Lumley was co-editor of the Australian and New Zealand Journal of Public Health from 2000 to 2008, and also edited Australian Family Physician for several years. She served on The Lancet's international advisory board.

==Books==

- Birth Rites, Birth Rights: Childbirth alternatives for Australian parents - by Judith Lumley and Jill Astbury (1980).
- Prepregnancy care: A manual for practice - edited by Geoffrey Chamberlain and Judith Lumley (1986).
- Having a baby in Victoria: Final report of the Ministerial Review of Birthing Services in Victoria - Chaired by Judith Lumley (1990).
- Missing voices: The experience of motherhood - by Stephanie Brown, Jill Astbury, Judith Lumley, Rhonda Small (1994).

==Awards and honors==

Lumley was a life member of the Public Health Association of Australia. Life membership is granted for "exemplary service to the Association."

In 2002, Lumley was awarded the Sidney Sax Public Health Medal, for "more than two decades of work dedicated to the promotion of public health and for her efforts in improving maternal care in Australia." This medal is the Public Health Association of Australia's pre-eminent prize for a person who has made a "notable contribution" to public health in Australia. It is competitive and awarded annually.
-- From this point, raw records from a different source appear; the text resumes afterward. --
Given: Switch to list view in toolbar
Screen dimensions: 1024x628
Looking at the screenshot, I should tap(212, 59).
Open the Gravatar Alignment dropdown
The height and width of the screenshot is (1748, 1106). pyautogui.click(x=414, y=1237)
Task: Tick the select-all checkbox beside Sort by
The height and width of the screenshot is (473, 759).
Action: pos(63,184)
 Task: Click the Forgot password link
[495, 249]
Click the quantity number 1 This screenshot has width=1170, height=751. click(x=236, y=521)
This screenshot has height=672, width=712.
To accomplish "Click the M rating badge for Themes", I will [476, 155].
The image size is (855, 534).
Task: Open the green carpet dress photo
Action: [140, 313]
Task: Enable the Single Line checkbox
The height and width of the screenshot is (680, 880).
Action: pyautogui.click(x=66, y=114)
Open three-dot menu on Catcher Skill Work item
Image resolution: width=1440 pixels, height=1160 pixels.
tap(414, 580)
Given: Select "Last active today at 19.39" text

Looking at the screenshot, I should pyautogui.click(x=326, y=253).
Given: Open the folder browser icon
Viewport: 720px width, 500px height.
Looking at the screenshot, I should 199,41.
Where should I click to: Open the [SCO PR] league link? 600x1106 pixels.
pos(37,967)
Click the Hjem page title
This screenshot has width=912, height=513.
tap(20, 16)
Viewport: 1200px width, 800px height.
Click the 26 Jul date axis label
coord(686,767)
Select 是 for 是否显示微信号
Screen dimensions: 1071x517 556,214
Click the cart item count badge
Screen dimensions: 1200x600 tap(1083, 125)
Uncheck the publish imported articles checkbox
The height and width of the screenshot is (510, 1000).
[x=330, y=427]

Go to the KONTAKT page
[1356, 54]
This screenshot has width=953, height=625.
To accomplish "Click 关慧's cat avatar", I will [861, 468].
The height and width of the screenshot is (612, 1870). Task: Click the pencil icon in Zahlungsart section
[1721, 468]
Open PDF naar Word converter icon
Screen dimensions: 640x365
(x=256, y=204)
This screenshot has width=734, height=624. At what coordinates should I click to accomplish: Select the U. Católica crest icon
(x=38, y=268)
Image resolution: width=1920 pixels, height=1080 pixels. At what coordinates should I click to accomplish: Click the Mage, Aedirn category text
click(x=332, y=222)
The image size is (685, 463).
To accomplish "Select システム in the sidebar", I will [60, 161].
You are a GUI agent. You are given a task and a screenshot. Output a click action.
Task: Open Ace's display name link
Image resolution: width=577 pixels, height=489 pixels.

Lumley was awarded a position in the 'Smart 100' in 2003. This was a list of "the smartest, most innovative and most creative" people in a variety of fields in Australia organized by The Bulletin magazine.

Lumley was appointed an Honorary Member of the Order of Australia in 2005, cited "for service to promoting public health and improving maternity care in Australia."

The Faculty of Health Sciences of La Trobe University established the Judith Lumley Scholarship for high-achieving higher degree students in maternal and child health research.

In 2013, the name of Mother and Child Health Research at La Trobe University was formally changed to the Judith Lumley Centre.